[START OF SOURCE]

High-energy physics, the science of the fundamental constituents of
matter and their interactions, is in a period of remarkable excitement
and promise. Recent research has brought us to the threshold of a new
level of understanding of the universe around us.
Experiments throughout the past decade have indicated the existence of two
classes of apparently elementary constitutents: the quarks, which make up
objects such as the proton, and the leptons, of which the electron is the
most familiar example. At the limit of present resolution, the quarks and
leptons have no spatial extent and no internal structure. That is, they
appear like geometrical points. All the known forms of matter may be
viewed as regular combinations of these building blocks. The leptons are
observed directly, but free quarks have not been observed. Nevertheless,
the indirect, circumstantial evidence for quarks is so overwhelming that
their physical reality seems unavoidable.
For half a century, physicists have
distinguished four fundamental forces: gravity, electromagnetism, the weak
interaction responsible for radioactivity, and the strong force that
binds atomic nuclei. Electromagnetism is itself the union of electricity
and magnetism, which until the nineteenth century were regarded as
distinct and unrelated phenomena. The unification of electricity and
magnetism led to an understanding of many phenomena involving light, a
form of electromagnetic radiation, and laid the foundation for our contemporary television and microwave-oven society. It also supplied crucial
clues to the theory of relativity, which brought together and gave new
meaning to the ancient concepts of space and time.

[END OF SOURCE]
[START OF STORED DATA]

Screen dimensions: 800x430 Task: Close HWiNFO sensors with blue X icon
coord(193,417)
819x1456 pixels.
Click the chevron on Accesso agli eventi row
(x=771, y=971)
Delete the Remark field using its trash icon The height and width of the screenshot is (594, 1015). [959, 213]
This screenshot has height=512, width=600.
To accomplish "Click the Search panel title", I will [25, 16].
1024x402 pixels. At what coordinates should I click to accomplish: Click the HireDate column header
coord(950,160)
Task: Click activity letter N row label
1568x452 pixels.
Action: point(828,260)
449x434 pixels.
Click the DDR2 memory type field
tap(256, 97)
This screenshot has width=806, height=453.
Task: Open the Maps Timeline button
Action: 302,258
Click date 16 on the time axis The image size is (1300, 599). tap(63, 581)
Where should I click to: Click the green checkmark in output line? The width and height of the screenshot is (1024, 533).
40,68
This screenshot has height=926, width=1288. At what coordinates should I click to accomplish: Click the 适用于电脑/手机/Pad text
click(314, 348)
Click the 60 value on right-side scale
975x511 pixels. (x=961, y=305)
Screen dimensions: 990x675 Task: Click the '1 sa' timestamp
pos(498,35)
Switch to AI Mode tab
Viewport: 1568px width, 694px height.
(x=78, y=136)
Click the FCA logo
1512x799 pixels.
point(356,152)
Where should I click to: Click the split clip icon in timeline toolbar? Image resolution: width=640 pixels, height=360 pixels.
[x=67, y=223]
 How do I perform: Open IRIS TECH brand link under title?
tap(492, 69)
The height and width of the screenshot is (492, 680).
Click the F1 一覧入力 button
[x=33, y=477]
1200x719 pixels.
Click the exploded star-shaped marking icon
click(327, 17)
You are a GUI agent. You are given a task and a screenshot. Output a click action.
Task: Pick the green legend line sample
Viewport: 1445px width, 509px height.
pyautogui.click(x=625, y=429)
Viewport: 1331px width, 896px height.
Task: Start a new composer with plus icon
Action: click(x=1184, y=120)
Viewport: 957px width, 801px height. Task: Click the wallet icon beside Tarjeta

[END OF STORED DATA]

# [TASK REQUIREMENTS]
Return the stretch of the passage on high-energy physics from "For half a century, physicists" through "space and time.", copied word for word.

# [EXERCISE ANSWER]
For half a century, physicists have
distinguished four fundamental forces: gravity, electromagnetism, the weak
interaction responsible for radioactivity, and the strong force that
binds atomic nuclei. Electromagnetism is itself the union of electricity
and magnetism, which until the nineteenth century were regarded as
distinct and unrelated phenomena. The unification of electricity and
magnetism led to an understanding of many phenomena involving light, a
form of electromagnetic radiation, and laid the foundation for our contemporary television and microwave-oven society. It also supplied crucial
clues to the theory of relativity, which brought together and gave new
meaning to the ancient concepts of space and time.